Thursday, January 26, 2012

MapReduce v/s SQL

-->
I was exposed to the MapReduce paradigm couple of years ago and am in touch with the open source implementation of MapReduce framework (Hadoop) since then. We started to play with Hadoop actively to understand the pros and cons of the framework and as of today we have considerably progressed by building our new platform backed by this powerful distributed computing framework.

During this whole journey, we encountered many challenges and questions. One of the most frequent query was why not SQL based systems and why Hadoop? After going through various discussions, technical articles and my own exposure to this system, I thought of sharing my own experience around this very frequent query originating from different development community.

The concept of MapReduce was actually brought in to solve the scale problem when you are dealing with huge amount of data, which nowadays is not a problem that exists only for big corporate houses (like Google, Microsoft etc.). With the bloat of information everywhere, this problem of dealing with huge data set has become a more common problem than earlier.  Most of the times people try to solve it with the conventional systems like SQL. Many of the places, it has been successful up to some extent, but beyond a threshold, it becomes really very challenging to tackle this problem with those conventional systems. There are many reasons of this challenge.

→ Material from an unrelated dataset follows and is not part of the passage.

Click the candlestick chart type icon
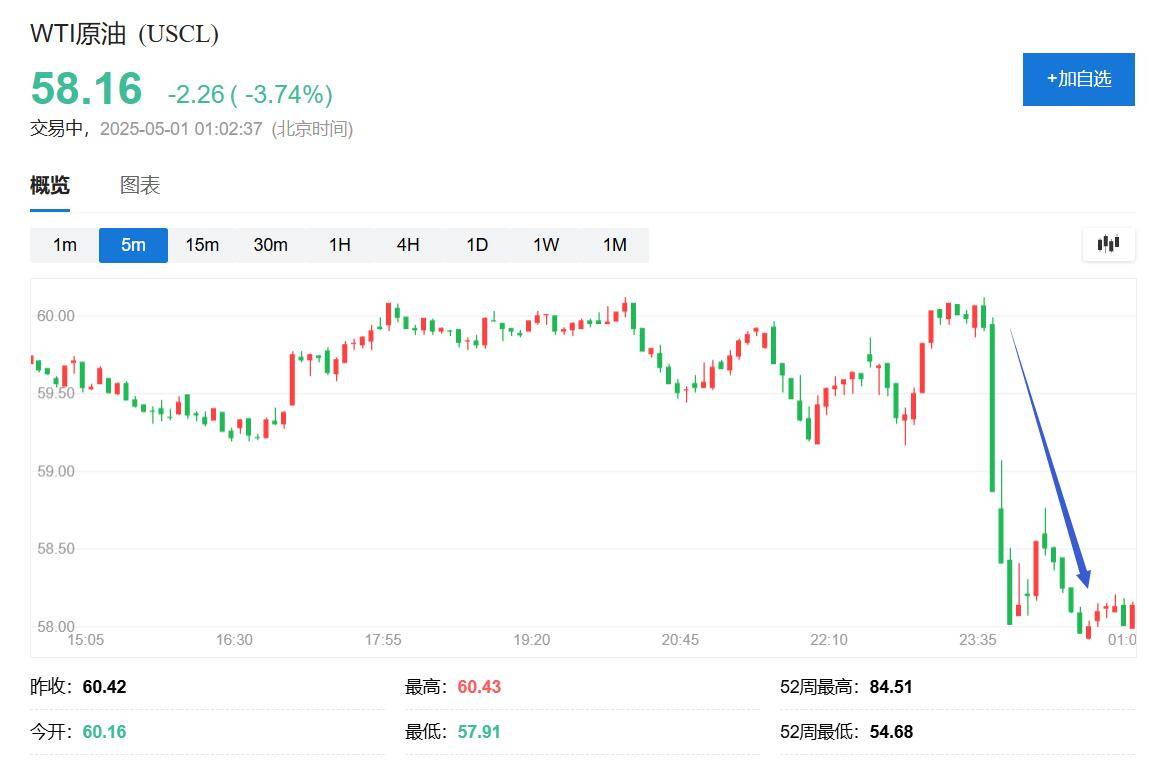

1. Unstructured data processing: SQL systems are optimized to deal with structured data. The whole concept of relational databases is based on the notion of relational schema to store information, which becomes a challenging when you are dealing with unstructured data. In such cases you end up retro fitting your information in a tight schema, which creates challenge while digging out insight from the data. 

2. Control on processing steps: SQL mostly is a language, which is declarative in nature, and when you use SQL for querying information, you pass on your interest in result and the data sources from where this information can be retrieved. The actual details of how to get to the result still lies under the control of query processing engine. So, you are left with nothing (Most of the time you can only pass on some clue/hint to the engine to influence its strategy of processing), but to rely upon the genius of processing engine to provide you the data through optimal processing.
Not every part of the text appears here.